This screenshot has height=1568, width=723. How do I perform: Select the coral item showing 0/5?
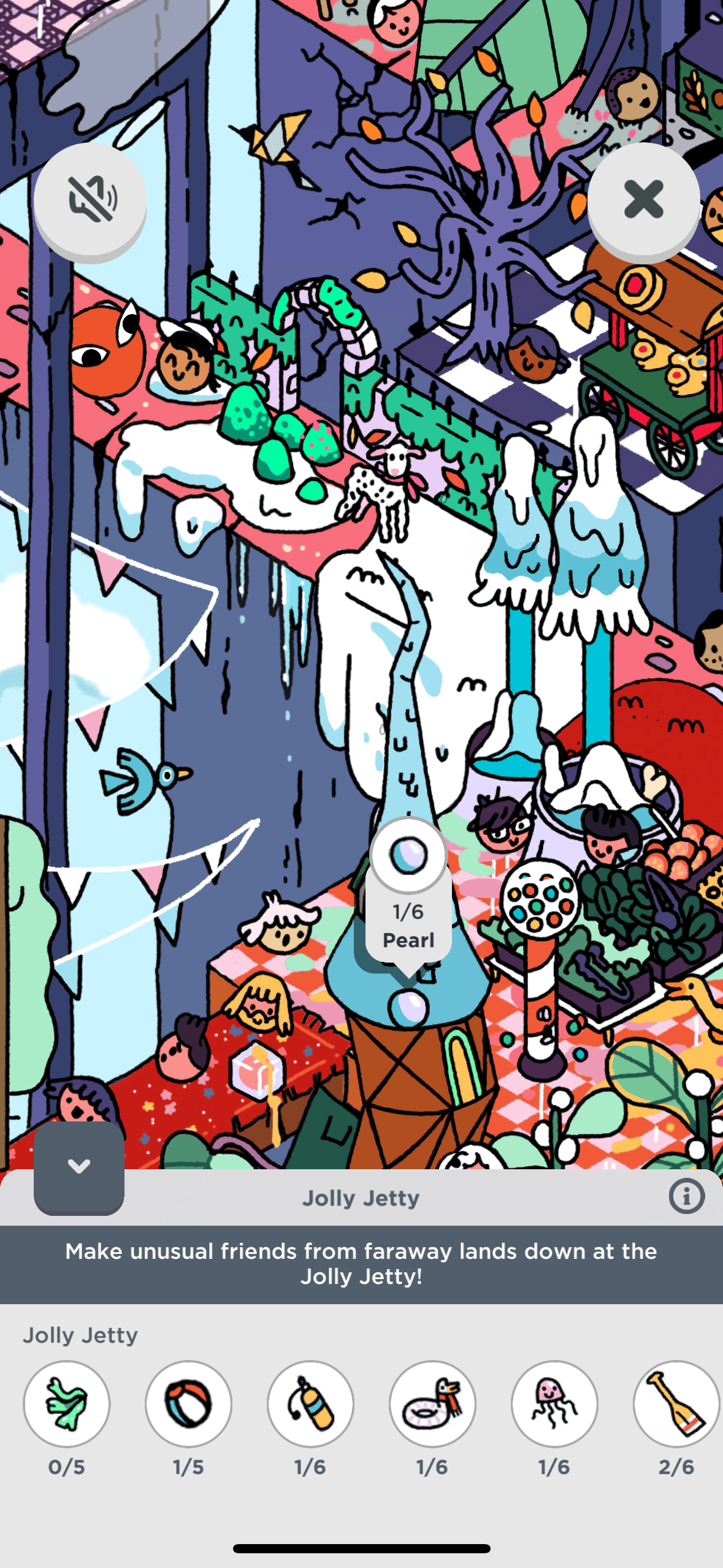coord(67,1404)
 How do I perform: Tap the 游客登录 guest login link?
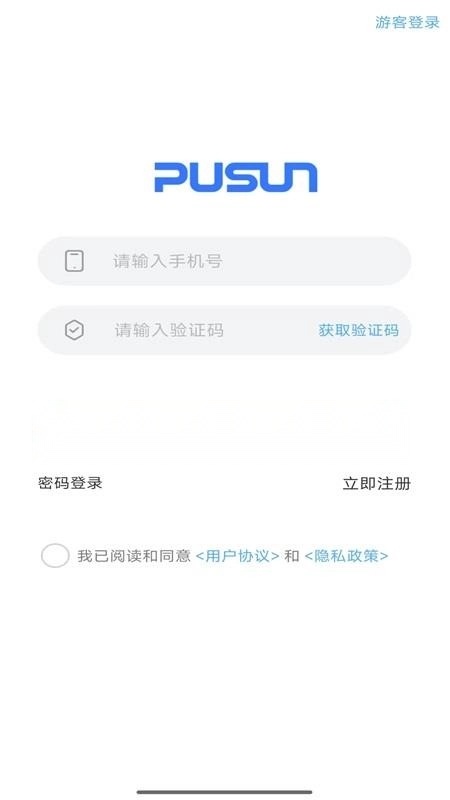pos(407,22)
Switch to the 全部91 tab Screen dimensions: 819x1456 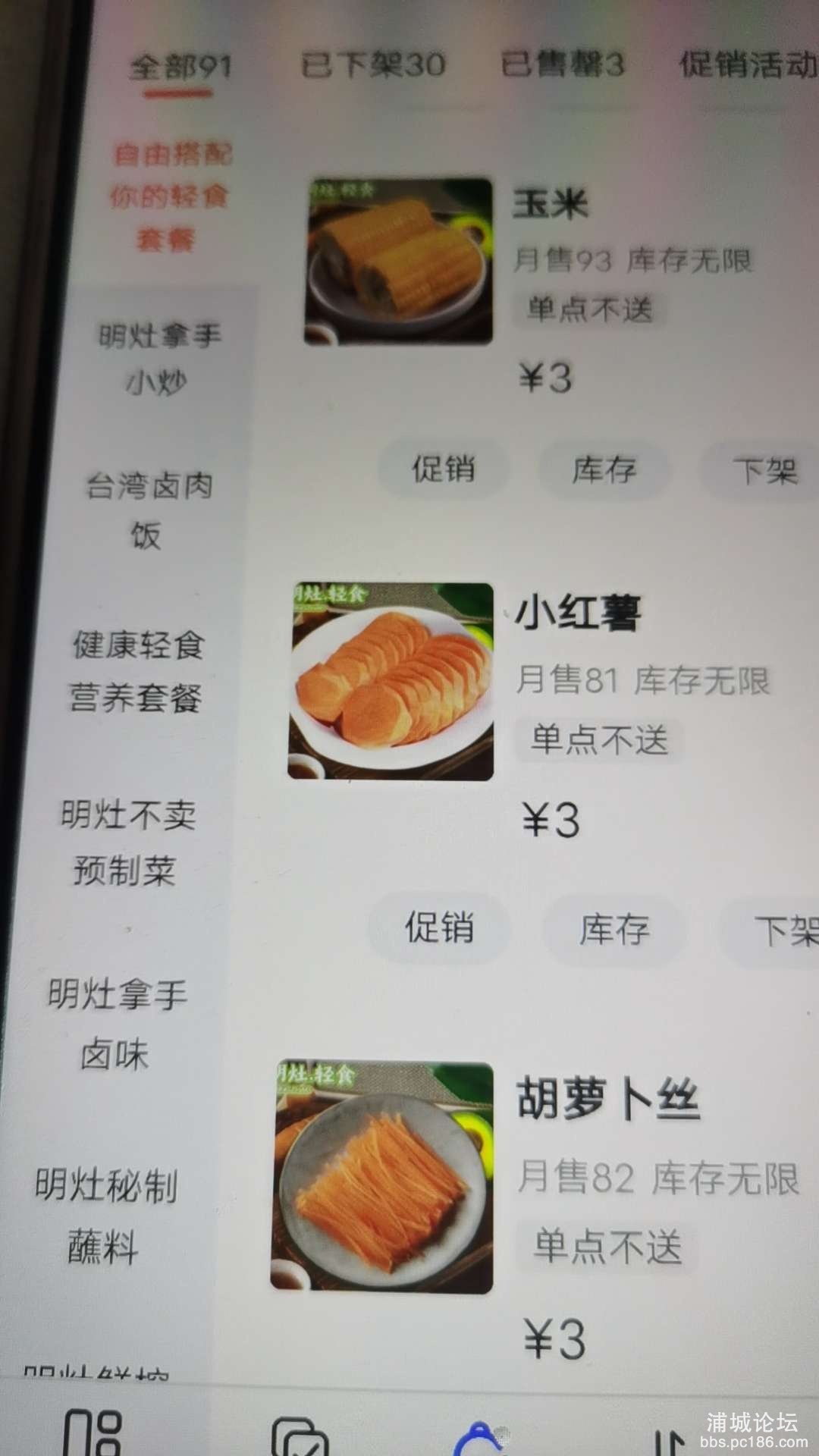180,67
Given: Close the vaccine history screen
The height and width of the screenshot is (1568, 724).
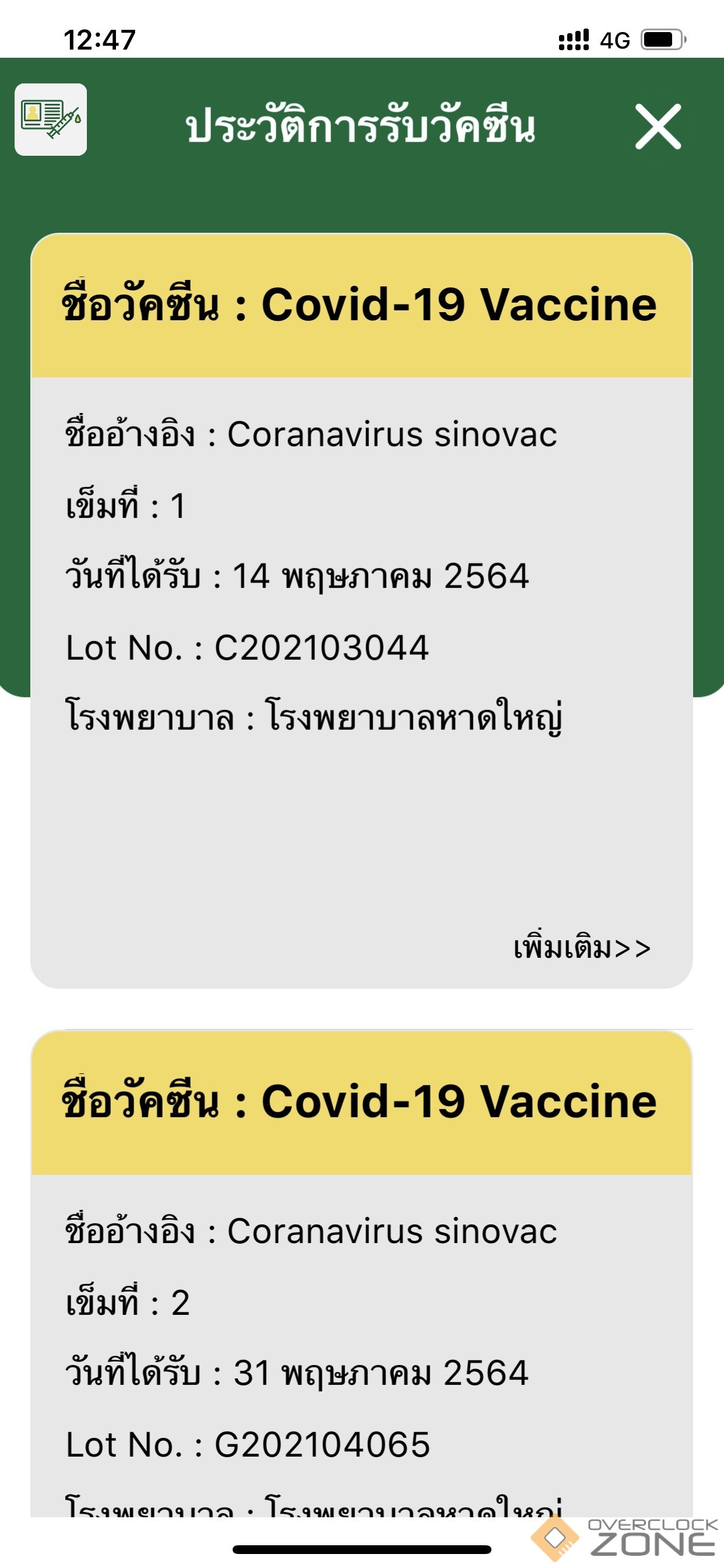Looking at the screenshot, I should pyautogui.click(x=658, y=127).
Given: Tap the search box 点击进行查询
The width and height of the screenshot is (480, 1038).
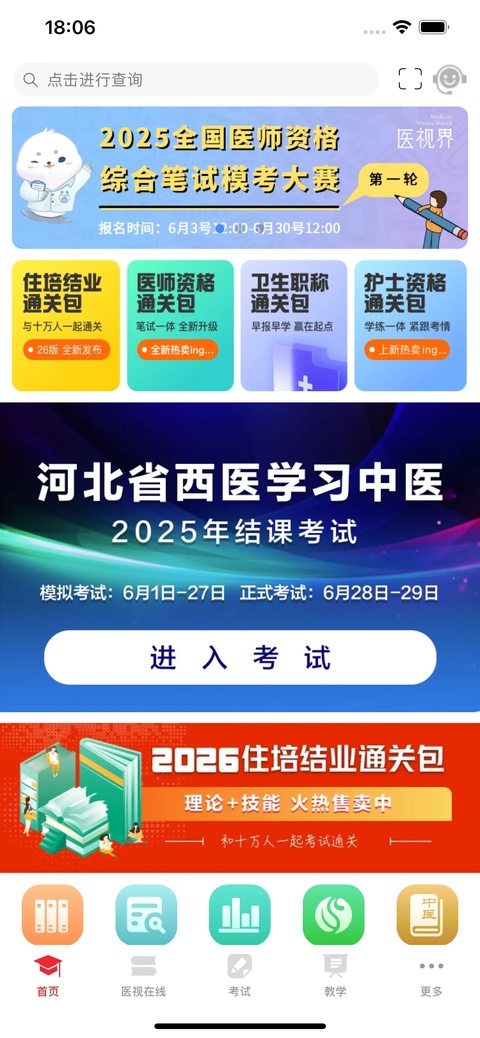Looking at the screenshot, I should (196, 80).
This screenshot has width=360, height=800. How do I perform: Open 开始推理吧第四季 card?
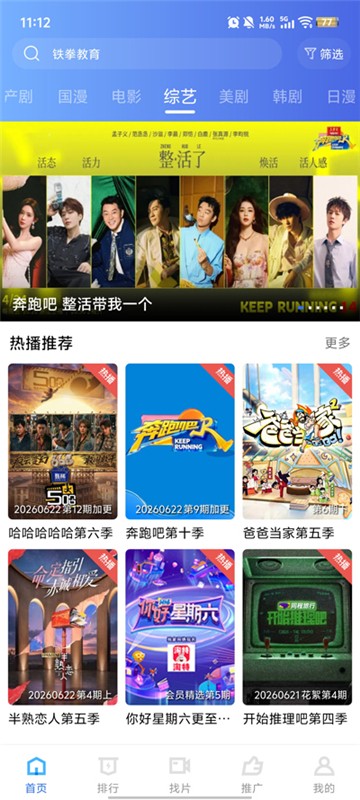[297, 638]
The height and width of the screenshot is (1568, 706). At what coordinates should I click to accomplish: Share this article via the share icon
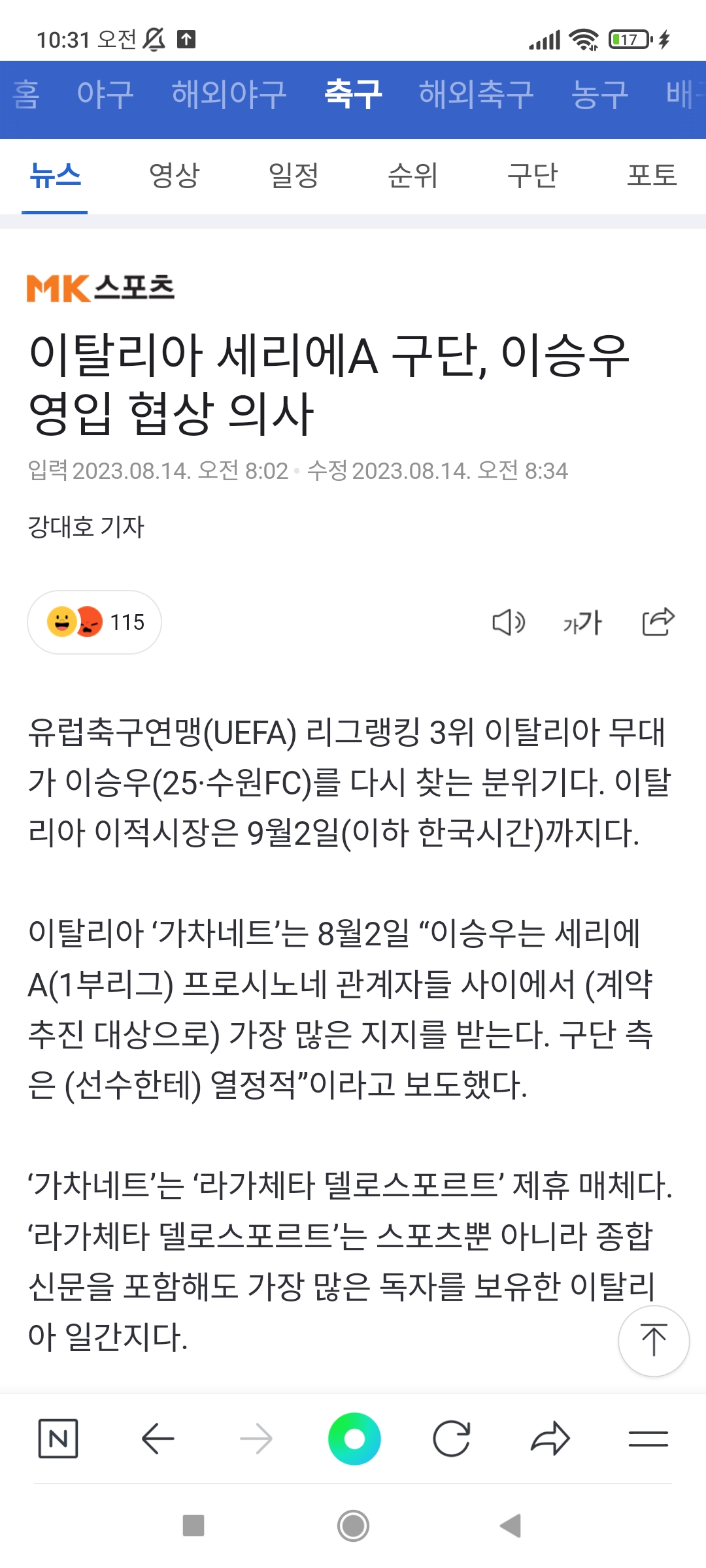(x=658, y=622)
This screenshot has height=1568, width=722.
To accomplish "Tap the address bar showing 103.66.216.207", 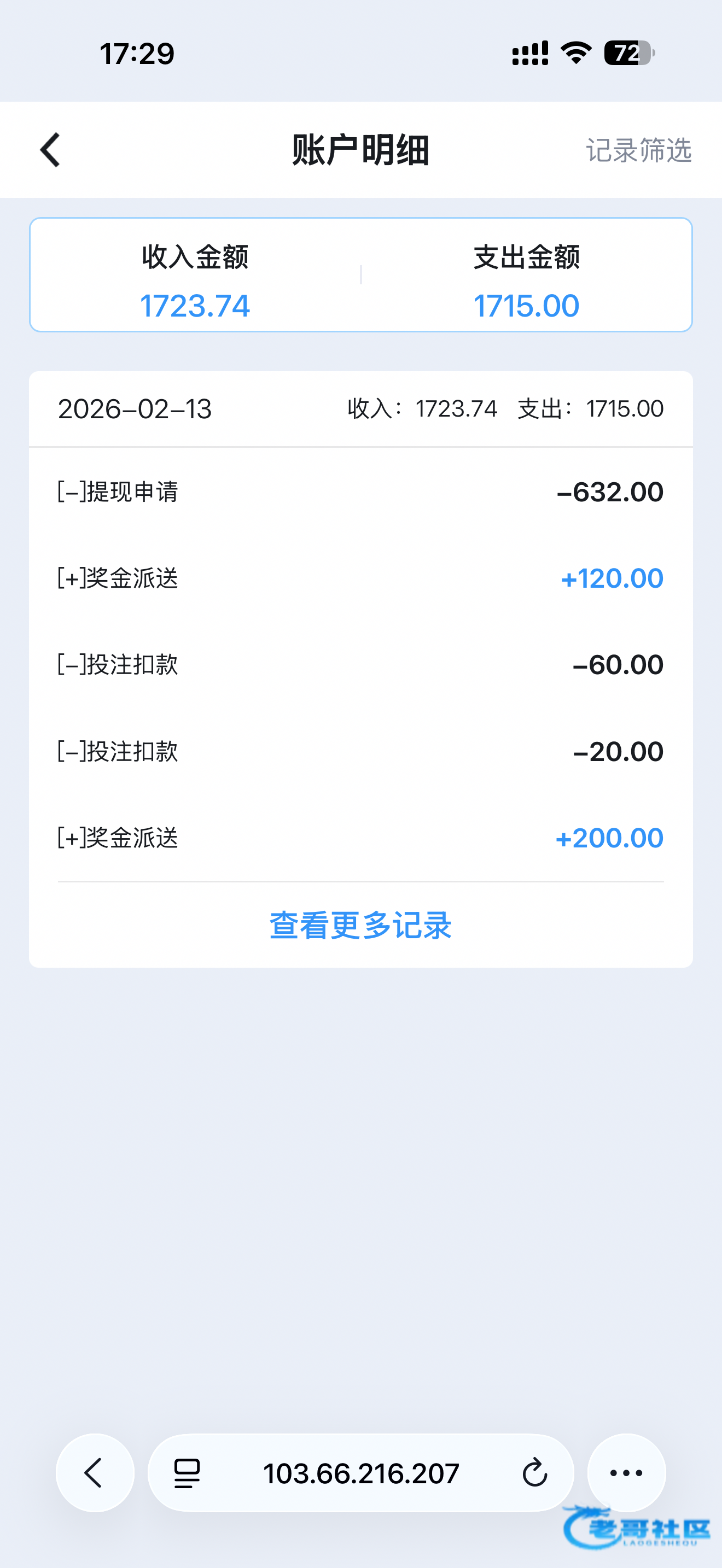I will tap(360, 1472).

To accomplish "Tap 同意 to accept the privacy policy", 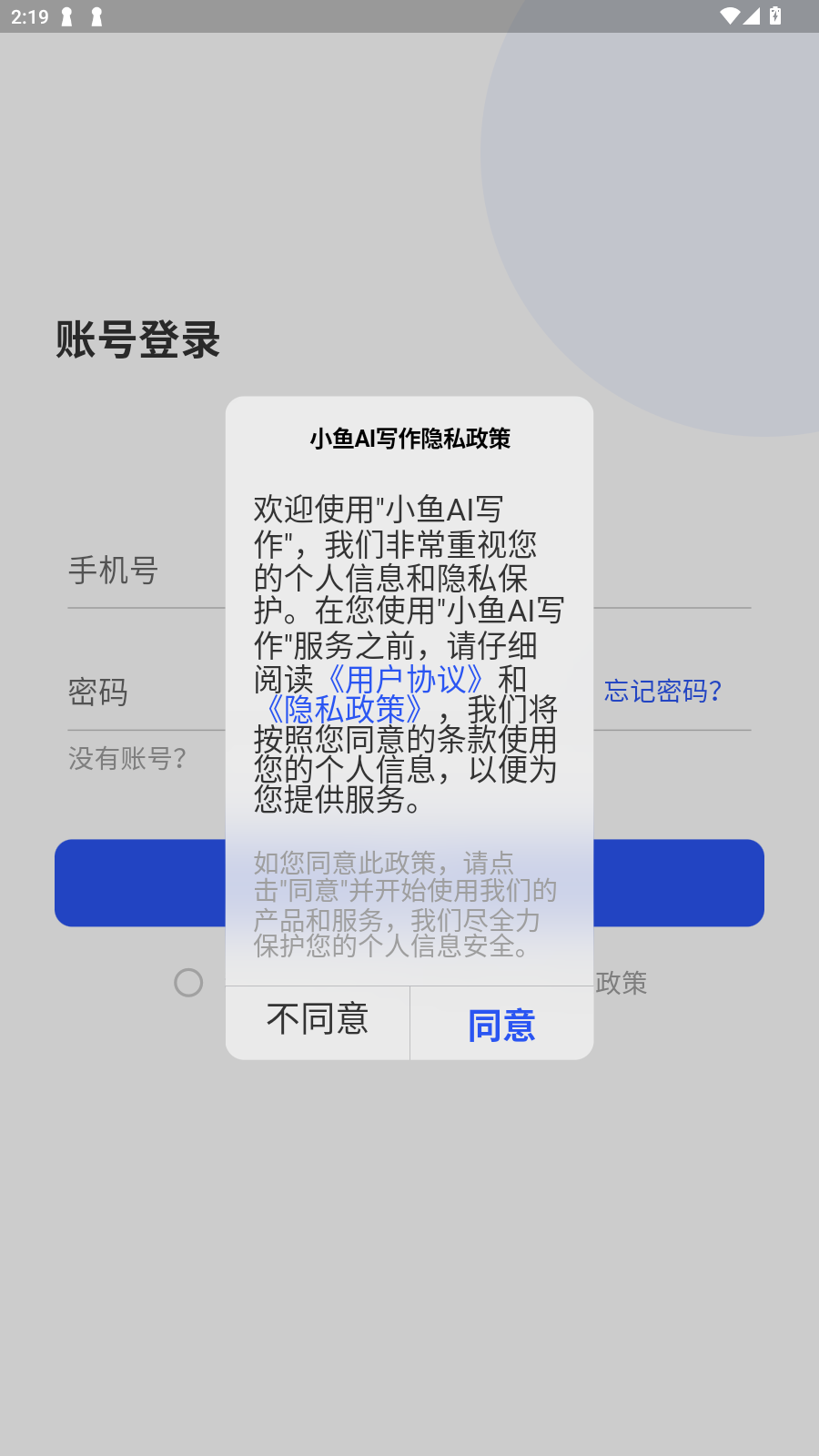I will tap(501, 1024).
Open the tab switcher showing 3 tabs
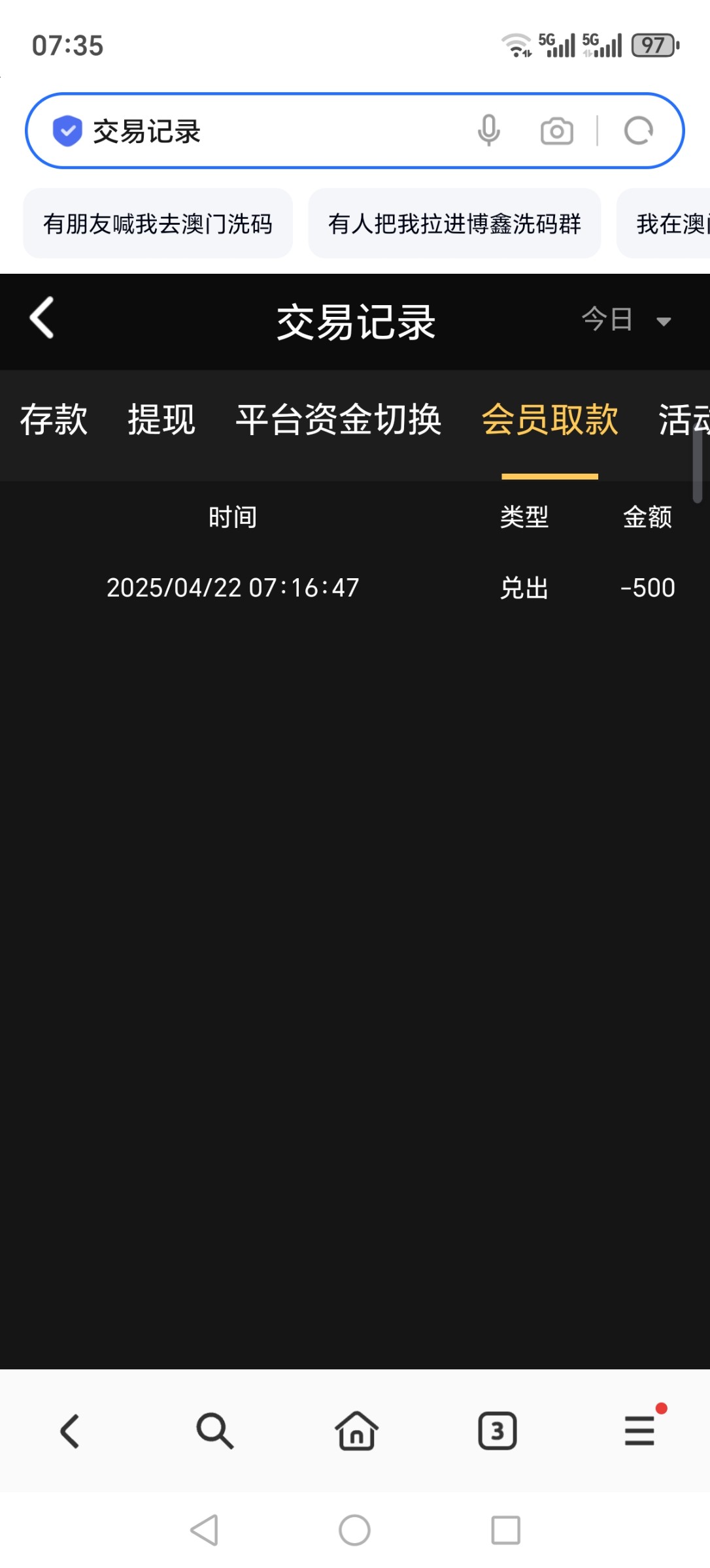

> _Given exercise_: Find every line in the entries above that contains the string "perform", matching case exactly, and copy each of those lines.

> _Solution to this task_:
This screenshot has height=1568, width=723. How do I perform: Select the coral item showing 0/5?
 How do I perform: Tap the 游客登录 guest login link?
This screenshot has width=360, height=800. How do I perform: Open 开始推理吧第四季 card?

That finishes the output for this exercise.